Go through the data and copy each line where the word "agent" shows up.

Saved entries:
####

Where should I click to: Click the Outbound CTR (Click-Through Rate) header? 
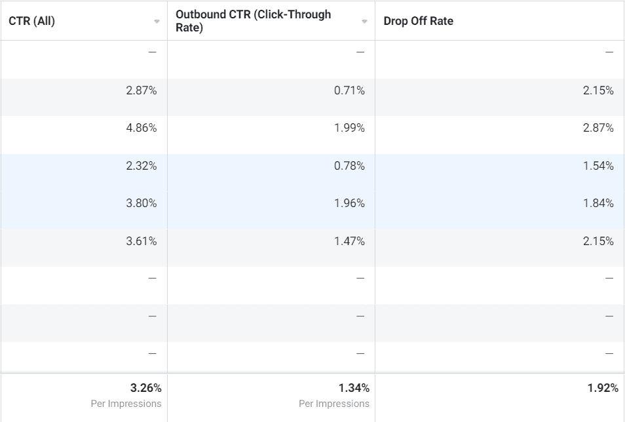coord(253,21)
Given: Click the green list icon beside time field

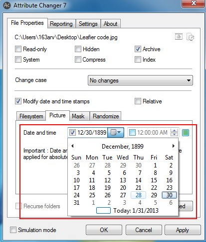Looking at the screenshot, I should coord(186,133).
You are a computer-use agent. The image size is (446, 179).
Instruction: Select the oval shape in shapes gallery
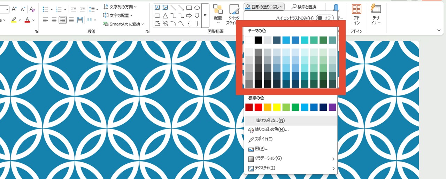pyautogui.click(x=197, y=8)
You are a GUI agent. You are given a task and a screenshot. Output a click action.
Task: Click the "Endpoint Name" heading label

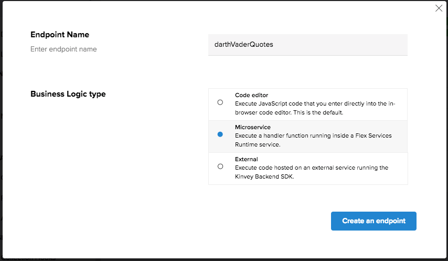point(60,35)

####

**Answer box**
You are a computer-use agent. The image size is (446, 179).
You are a GUI agent. You are given a task and a screenshot. Output a click action.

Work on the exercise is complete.